DIRECTION: Extend the passage on wind power frequency regulation, picking up right after its final sentence.

All the above methods characterize the potential of wind power frequency response from the perspective of energy conservation or power variation. The quantitative analysis and evaluation of the frequency regulation capability is mainly based on the simplification that treats the entire wind farm as a single equivalent unit. Driven by the typical sources of disturbance like the wake effect in a wind farm, the operating status of the turbines becomes more uncertain and unpredictable. In addition, the above analysis only discusses the specific active power controls, whereas with the diversified development of frequency regulation requirements, more advanced and efficient control strategy is the mainstream trend [17]. Therefore, rather than limiting to a single fixed control strategy, research on wind power frequency regulation capability should take into account the potential maximum contribution to the system frequency for each wind turbine in the wind farm. Accurate perception of the wind power frequency regulation potential can provide a real-time baseline for system scheduling. As the wind turbines often deviate from the Maximum Power Point Tracking (MPPT) point because of the fluctuation of wind speed, traditional analysis methods are unable to capture the uncertainty of wind turbine frequency regulation potential in real operation.

Significant efforts have been made on the wind power forecast error distribution and fluctuation characteristics[18, 19]. Similarly, given that wind power frequency regulation is a process of short timescales, its uncertainty characterization can be described by an ultra-short-term prediction error probabilistic distribution, with the general assumption that the prediction error obeys some specific form of distribution, such as a Gaussian, beta or t distribution [20]. Since the distribution of ultra-short-term forecast errors may have multiple peaks, a single conventional error distribution model cannot deal with them. To overcome such shortcomings, a mixed distribution model has emerged as an effective solution for describing the irregular characteristics of the probability distribution. The mixed distribution model is a mixture of multiple single linearly weighted distribution models, such as mixed Gaussian, t, and skew distributions [21, 22]. However, the shape parameter of a single model has limited ability in making adjustments for fitting, and thus cannot fully describe the characteristics of the spike and the thick tail of a diverse distribution. Another typical method of uncertainty modeling is through scenario generation employing artificial intelligence [23]. For example, reference [24] constructs a deep generative adversarial network to generate scenarios pertaining to uncertain renewable energy output. However, such a deep-learning-based modeling method needs a significant amount of training time and has a special requirement regarding the sample quality. It is not suitable for short-term applications such as frequency regulation uncertainty modeling.

RECORDED DATA:

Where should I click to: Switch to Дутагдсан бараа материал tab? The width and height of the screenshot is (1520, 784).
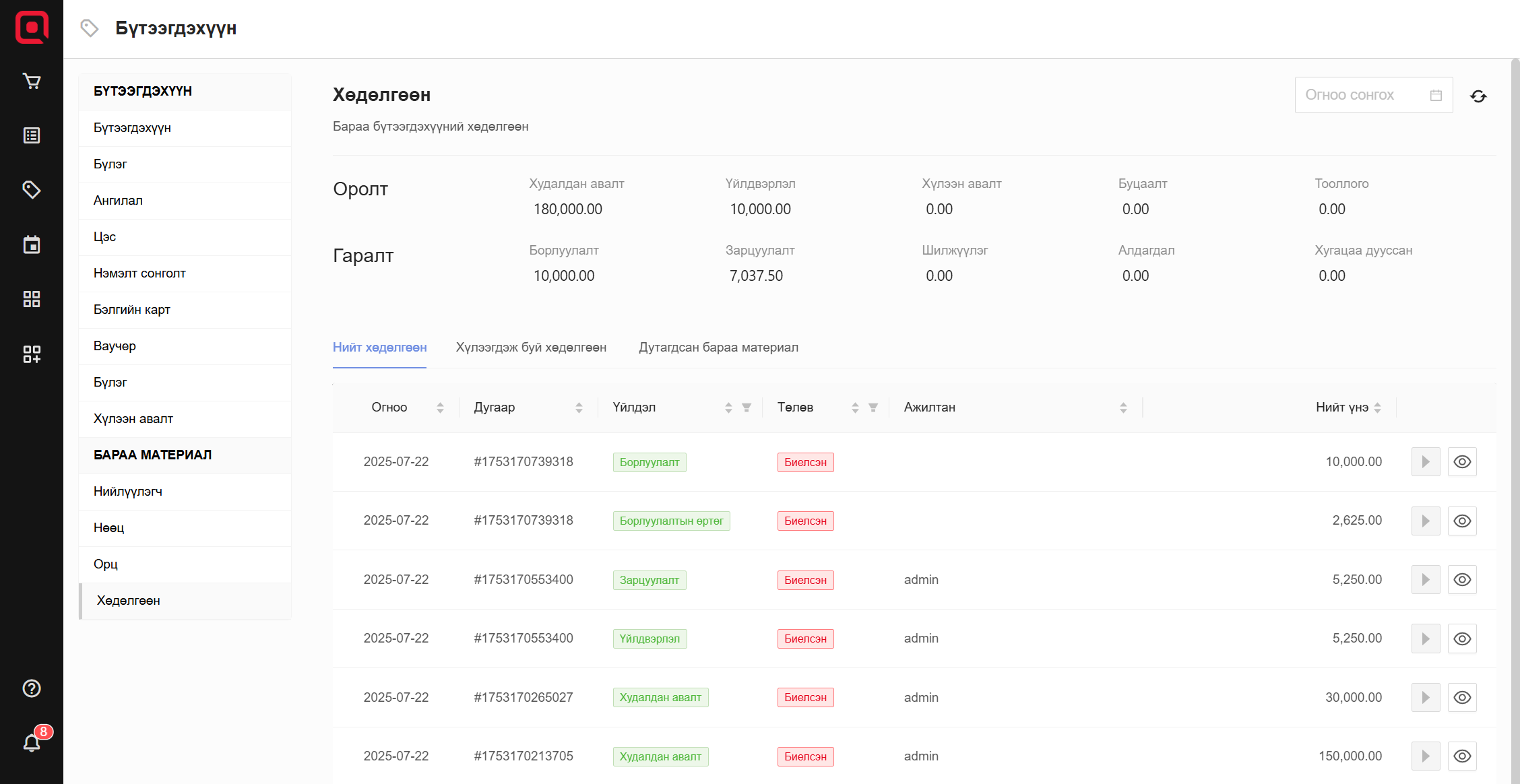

ANSWER TO THIS EXERCISE:
The rest of the paper is organized as follows. Section 2 presents the proposed modeling framework for the uncertainty modeling of wind power frequency regulation potential. In Section 3, the mapping relationship between that potential and the wind speed time series is derived. In Section 4, a Mixed Skew Generalized Error Distribution (SGED) model and a novel probability distribution model parameter estimation method are proposed to accurately describe the characteristics of the prediction error of the potential. The methodology of uncertainty interval generation based on error distribution is also detailed. In Section 5, case studies are carried out to validate the effectiveness of the proposed method in comparison with other typical methods. Finally, Section 6 draws the conclusions.

Proposed modeling framework

The uncertainty modeling of wind power frequency regulation potential consists of two stages: quantitative analysis of frequency regulation potential and uncertainty interval generation. In the first stage, based on the mechanism of the regulation, the key indicators affecting the potential of wind power frequency response are identified including the maximum kinetic energy and power reserve. An ideal mapping relationship between the frequency regulation potential and the wind speed sequence is then established.

Parameter identification using the operating data collected via a Supervisory Control and Data Acquisition (SCADA) system realizes the frequency regulation potential prediction pertaining to the wind speed sequence. This is compared to the obtained real data to generate the prediction error. The prediction accuracy can be improved by introducing error compensation.

In the second stage, a probability density fitting model is used to study the distribution characteristics of the prediction error. The fitting results are used to calculate the uncertainty interval of the wind power frequency regulation potential at different confidence levels. Based on the proposed modeling framework, the evaluation of wind power frequency regulation potential can further optimize the control strategies of wind turbines and wind farms, and guide the allocation of system frequency regulation reserve resources. The overall workflow of the proposed modeling framework is outlined in Fig. 1.

Fig. 1
figure1

Overall workflow of the proposed modeling framework

Quantitative analysis method of wind power frequency regulation potential

Principle of wind power frequency regulation

Frequency regulation of the wind participating system mainly involves inertia response and primary frequency regulation. For the inertia response, the wind turbine can present droop and inertia characteristics when the frequency fluctuates, and the typical virtual inertia control is given as [11]:

$$ \Delta P=-\left({k}_{\mathrm{p}}\Delta f+{k}_{\mathrm{d}}\frac{df}{dt}\right) $$
(1)

where ΔP is the auxiliary power for the inertia response, and kp and kd are the proportional and differential coefficients of the controller, respectively.

Virtual inertia control essentially responds to system frequency change by releasing rotor kinetic energy ΔE, which can be defined as:

$$ \Delta E=H\left({\omega}_{\mathrm{opt}}^2-{\omega}_{\mathrm{del}}^2\right) $$
(2)

where ωopt and ωdel respresent the rotor speed operated in MPPT mode and in the lower limit of frequency regulation, respectively. H is the equivalent inertia time constant of the wind turbine [16].

However, the stored rotational kinetic energy of wind turbines is limited and cannot cope with the frequency drop during large disturbances. In addition, excessive release of rotor kinetic energy can trigger low-speed protection and cause a second drop in system frequency. Therefore deloading strategies based on preserving wind power output margin are widely considered for primary frequency support.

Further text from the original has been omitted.